→ **WHAT YOU HAVE TO DO**: Reproduce the data that follows precisely.

→ **DATA SHOWN**:
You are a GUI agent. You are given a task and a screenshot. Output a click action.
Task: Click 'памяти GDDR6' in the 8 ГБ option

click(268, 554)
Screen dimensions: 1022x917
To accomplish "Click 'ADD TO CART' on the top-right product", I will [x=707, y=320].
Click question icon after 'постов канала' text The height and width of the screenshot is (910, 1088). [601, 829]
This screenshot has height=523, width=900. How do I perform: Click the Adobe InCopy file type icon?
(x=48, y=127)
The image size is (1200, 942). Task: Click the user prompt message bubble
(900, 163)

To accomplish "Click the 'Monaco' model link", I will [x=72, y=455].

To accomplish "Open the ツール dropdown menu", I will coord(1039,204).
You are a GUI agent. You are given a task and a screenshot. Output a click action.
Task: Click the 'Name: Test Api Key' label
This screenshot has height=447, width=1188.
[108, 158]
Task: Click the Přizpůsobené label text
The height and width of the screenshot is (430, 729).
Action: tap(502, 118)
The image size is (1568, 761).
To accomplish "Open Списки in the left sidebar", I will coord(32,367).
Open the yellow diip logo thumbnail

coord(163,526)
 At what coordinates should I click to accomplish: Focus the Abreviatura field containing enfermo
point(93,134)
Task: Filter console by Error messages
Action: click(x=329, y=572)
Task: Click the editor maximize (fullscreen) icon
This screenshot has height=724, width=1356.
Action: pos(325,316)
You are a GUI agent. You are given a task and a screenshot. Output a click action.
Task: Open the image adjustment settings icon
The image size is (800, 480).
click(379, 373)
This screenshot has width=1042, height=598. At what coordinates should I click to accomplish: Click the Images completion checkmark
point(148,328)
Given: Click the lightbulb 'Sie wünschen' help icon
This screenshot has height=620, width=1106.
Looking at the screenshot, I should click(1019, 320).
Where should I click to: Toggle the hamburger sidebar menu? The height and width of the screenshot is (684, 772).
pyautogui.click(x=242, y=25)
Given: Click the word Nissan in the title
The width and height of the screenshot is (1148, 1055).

→ **ANSWER SECTION**:
You are a GUI agent. You are given a task and a screenshot. Output a click action.
Task: Click 'памяти GDDR6' in the 8 ГБ option

click(268, 554)
Screen dimensions: 1022x917
To accomplish "Click 'ADD TO CART' on the top-right product", I will [x=707, y=320].
Click question icon after 'постов канала' text The height and width of the screenshot is (910, 1088). [601, 829]
This screenshot has height=523, width=900. How do I perform: Click the Adobe InCopy file type icon?
(x=48, y=127)
The image size is (1200, 942). Task: Click the user prompt message bubble
(900, 163)

To accomplish "Click the 'Monaco' model link", I will [x=72, y=455].

To accomplish "Open the ツール dropdown menu", I will coord(1039,204).
You are a GUI agent. You are given a task and a screenshot. Output a click action.
Task: Click the 'Name: Test Api Key' label
This screenshot has height=447, width=1188.
[108, 158]
Task: Click the Přizpůsobené label text
The height and width of the screenshot is (430, 729).
Action: tap(502, 118)
The image size is (1568, 761).
To accomplish "Open Списки in the left sidebar", I will coord(32,367).
Open the yellow diip logo thumbnail

coord(163,526)
 At what coordinates should I click to accomplish: Focus the Abreviatura field containing enfermo
point(93,134)
Task: Filter console by Error messages
Action: click(x=329, y=572)
Task: Click the editor maximize (fullscreen) icon
This screenshot has height=724, width=1356.
Action: pos(325,316)
You are a GUI agent. You are given a task and a screenshot. Output a click action.
Task: Open the image adjustment settings icon
The image size is (800, 480).
click(379, 373)
This screenshot has width=1042, height=598. At what coordinates should I click to accomplish: Click the Images completion checkmark
point(148,328)
Given: Click the lightbulb 'Sie wünschen' help icon
This screenshot has height=620, width=1106.
Looking at the screenshot, I should click(1019, 320).
Where should I click to: Toggle the hamburger sidebar menu? The height and width of the screenshot is (684, 772).
pyautogui.click(x=242, y=25)
Given: Click the word Nissan in the title
The width and height of the screenshot is (1148, 1055).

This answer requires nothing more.